The show is open to final-year undergraduates and current postgraduates at UK art colleges, with more than 1,000 students submitting work each year in the hope of making the final selection. The judges, this year, are a group of respected international artists; Ellen Gallagher, Wolfgang Tillmans, Saskia Olde Wolbers and John Stezaker.

The show has proved instrumental in the careers of young Jewish artists with one former participant, sculptor Daniel Silver, going on to exhibit all over the world. This year, two Jewish artists, both Israeli, feature among the 47 finalists; one a young film-maker, the other a meticulous draughtsman.

Amir Chasson studied design in Tel Aviv before coming to Goldsmiths College to pursue a masters in Fine Art. His work Pisspants is a large-scale drawing depicting a man falling backwards, away from the viewer, his face obscured but his soaked groin and jeans are thrust into the audience’s face. Chasson says he is “trying to understand what brings a person to this situation — when they loose control of their bodily functions”.

He looks to multiple sources for stimulation, everything from medieval prints to Anish Kapoor — whose current show at the Royal Academy proved a real inspiration. “Kapoor is completely different to my work,” says Chasson, “but it’s also simultaneously political and traumatic.”

He concedes that his birthplace has an impact on the way his work is perceived and on his own creative process. “In Israel one cannot avoid the political situation and so it provides an overpowering context for the art. In London, the context of art making is art making. You cannot afford that luxury in Israel,” he says.

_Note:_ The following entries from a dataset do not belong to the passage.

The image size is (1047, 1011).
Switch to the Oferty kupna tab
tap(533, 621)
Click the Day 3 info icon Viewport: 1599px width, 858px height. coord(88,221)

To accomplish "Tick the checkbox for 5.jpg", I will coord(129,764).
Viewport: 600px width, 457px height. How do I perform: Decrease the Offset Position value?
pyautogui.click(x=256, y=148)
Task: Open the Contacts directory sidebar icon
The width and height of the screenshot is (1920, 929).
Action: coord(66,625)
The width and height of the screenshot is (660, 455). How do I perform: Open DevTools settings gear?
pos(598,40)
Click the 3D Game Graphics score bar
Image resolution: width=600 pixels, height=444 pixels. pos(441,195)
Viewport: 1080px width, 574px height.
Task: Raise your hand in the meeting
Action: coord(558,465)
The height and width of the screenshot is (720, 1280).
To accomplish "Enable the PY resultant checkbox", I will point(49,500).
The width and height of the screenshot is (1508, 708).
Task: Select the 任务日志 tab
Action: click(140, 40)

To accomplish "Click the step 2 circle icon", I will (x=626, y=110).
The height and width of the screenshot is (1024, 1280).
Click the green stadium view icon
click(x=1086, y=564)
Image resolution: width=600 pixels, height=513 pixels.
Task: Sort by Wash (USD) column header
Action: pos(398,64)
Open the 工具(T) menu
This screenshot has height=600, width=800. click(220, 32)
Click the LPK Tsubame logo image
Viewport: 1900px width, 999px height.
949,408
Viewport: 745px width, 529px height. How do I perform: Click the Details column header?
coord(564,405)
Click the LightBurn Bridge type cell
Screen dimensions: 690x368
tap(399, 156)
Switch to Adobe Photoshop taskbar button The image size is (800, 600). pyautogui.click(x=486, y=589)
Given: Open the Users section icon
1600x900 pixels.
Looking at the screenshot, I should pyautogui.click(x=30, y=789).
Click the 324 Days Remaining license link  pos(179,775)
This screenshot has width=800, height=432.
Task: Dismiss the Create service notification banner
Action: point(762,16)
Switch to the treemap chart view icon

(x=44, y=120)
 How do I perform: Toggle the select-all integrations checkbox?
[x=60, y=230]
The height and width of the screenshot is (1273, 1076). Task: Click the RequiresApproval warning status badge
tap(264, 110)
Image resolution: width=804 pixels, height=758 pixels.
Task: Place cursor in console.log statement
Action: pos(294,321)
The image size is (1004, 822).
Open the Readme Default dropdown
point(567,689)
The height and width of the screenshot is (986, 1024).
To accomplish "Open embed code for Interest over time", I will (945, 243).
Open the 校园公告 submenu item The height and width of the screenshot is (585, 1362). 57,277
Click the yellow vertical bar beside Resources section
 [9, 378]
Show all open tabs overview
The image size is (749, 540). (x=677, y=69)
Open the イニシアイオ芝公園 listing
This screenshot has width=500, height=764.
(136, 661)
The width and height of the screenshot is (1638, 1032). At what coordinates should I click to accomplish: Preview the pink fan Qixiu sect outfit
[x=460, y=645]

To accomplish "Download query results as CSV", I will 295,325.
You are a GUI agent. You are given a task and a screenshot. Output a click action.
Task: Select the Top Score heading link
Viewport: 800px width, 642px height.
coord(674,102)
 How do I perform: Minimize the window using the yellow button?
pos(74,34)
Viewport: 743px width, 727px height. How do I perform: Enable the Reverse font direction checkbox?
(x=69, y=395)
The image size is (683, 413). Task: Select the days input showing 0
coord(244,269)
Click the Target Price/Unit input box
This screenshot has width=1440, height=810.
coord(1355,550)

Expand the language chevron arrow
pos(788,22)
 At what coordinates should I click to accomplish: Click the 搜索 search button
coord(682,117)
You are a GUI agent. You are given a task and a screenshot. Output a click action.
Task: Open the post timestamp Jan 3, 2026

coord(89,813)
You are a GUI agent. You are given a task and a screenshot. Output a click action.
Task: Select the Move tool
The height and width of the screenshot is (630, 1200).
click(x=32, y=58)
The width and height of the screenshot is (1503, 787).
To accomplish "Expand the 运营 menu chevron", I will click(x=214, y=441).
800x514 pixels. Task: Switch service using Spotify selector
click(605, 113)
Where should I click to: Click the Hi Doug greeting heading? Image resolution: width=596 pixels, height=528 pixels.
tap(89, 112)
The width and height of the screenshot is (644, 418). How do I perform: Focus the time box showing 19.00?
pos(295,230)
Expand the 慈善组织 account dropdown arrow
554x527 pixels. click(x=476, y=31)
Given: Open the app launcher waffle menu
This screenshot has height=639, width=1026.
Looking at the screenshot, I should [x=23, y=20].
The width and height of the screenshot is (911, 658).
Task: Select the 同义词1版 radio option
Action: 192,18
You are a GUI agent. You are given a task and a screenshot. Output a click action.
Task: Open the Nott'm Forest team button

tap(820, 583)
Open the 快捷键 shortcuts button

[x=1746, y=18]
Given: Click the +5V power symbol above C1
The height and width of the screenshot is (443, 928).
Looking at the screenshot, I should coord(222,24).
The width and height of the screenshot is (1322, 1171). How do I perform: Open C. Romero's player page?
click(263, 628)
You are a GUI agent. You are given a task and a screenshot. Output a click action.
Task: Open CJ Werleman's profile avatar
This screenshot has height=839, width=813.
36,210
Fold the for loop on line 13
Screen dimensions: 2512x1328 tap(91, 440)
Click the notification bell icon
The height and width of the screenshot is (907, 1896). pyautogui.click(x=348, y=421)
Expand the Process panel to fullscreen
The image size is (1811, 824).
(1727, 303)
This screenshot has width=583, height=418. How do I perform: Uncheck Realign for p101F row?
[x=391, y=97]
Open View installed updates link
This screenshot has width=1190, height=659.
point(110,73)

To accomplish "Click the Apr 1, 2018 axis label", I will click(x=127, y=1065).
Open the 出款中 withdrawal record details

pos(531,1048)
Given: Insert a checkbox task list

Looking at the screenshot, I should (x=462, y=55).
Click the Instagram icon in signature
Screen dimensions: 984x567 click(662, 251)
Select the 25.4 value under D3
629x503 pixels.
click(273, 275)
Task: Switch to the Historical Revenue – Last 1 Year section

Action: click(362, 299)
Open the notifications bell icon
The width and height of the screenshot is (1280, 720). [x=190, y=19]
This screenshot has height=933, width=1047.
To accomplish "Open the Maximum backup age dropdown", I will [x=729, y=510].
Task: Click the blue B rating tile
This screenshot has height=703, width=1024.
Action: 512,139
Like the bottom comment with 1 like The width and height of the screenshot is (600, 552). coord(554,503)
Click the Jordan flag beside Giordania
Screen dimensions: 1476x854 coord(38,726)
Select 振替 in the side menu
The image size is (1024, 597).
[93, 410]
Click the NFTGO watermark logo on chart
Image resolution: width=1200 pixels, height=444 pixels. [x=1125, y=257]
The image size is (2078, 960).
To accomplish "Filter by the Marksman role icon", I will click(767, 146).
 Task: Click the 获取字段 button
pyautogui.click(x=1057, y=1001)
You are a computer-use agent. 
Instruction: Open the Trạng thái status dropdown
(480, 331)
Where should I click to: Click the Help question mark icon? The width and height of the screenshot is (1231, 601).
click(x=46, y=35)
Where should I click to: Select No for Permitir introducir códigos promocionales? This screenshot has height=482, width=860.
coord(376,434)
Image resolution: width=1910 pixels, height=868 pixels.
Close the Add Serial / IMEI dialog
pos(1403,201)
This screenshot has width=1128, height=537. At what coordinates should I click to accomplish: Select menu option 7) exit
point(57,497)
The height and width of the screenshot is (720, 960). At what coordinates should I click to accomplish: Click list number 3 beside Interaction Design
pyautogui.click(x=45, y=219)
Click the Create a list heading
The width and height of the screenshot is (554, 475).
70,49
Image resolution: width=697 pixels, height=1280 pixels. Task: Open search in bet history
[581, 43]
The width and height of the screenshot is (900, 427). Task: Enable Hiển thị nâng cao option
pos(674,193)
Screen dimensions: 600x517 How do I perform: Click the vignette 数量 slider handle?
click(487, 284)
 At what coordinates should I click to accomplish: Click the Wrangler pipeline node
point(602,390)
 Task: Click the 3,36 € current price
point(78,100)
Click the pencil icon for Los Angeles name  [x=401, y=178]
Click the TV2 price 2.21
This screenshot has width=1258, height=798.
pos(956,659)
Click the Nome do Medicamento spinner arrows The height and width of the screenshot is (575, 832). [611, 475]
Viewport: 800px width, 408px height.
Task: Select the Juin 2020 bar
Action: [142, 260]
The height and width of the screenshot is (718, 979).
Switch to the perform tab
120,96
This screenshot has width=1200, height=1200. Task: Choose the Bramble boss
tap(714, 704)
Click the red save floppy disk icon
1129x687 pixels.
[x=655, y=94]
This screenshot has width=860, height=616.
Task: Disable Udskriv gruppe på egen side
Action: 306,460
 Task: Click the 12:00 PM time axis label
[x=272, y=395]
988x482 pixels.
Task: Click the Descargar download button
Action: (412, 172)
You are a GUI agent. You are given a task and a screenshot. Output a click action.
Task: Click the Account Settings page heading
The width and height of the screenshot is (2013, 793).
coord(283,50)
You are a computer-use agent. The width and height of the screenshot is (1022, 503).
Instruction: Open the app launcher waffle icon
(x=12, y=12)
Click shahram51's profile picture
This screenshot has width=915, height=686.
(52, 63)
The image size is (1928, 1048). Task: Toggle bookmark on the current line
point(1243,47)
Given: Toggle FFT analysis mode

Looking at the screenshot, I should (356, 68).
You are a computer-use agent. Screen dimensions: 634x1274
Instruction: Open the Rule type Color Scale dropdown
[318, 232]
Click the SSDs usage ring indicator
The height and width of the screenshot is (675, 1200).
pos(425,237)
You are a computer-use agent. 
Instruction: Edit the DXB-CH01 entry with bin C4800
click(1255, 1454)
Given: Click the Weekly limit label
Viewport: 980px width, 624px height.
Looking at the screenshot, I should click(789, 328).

Rinat Kotler’s film Everybody Wants to Live presents us with three “performers” reciting lines loosely based on a play by Israeli dramatist Hanoch Levin. All three are filmed inside elevators in a building in Ramat-Gan. As the characters, one woman and two men, say their words, the elevators move randomly up and down, constantly altering the perspective on the landscape behind them. Kotler underlines that the performers are not actors. “Two of them forgot the lines right away and so I had to prompt them. I had to shoot 10 hours of footage to get this seven-minute film.”

Despite the fictional subject matter the piece feels like a documentary — Kotler says she enjoys this aspect of the work: “Documentary provides a small moment where the subject is somewhere between reality and fiction.”

Speaking for the judging panel, Saskia Olde Wolbers said that it was that “feeling of uncertainty” — not knowing if the viewer was watching a fictional or true account — that made Everybody Wants to Live so appealing.

Kotler is a veteran of New Contemporaries, having been selected for the exhibition once before. Like Chasson, she points out that it is very difficult for Israeli artists to separate their work from its origin. Both acknowledge that even by making a work that is intentionally apolitical they are making a political statement, and that outside of Israel, their work is always viewed through a “political lens”. Neither seems too concerned however — they understand that viewers will always bring their own interpretations to each piece.

Daniel Silver is a young sculptor who lives and trained in London. He has exhibited at the Saatchi Gallery and at the Haifa Museum of Art having appeared in New Contemporaries in 2001. It was, he says, an extremely positive experience. “Every art student in the country applies for it because they know that curators and gallerists will go to the exhibition. It puts you in the system. I got several group shows and my first solo show out of it.

“It’s very tough to graduate as an artist — graduating in any other profession you can get a job. There are so many things you have to consider when deciding to take that career track. New Contemporaries really helps — a lot of artists would disappear without it.”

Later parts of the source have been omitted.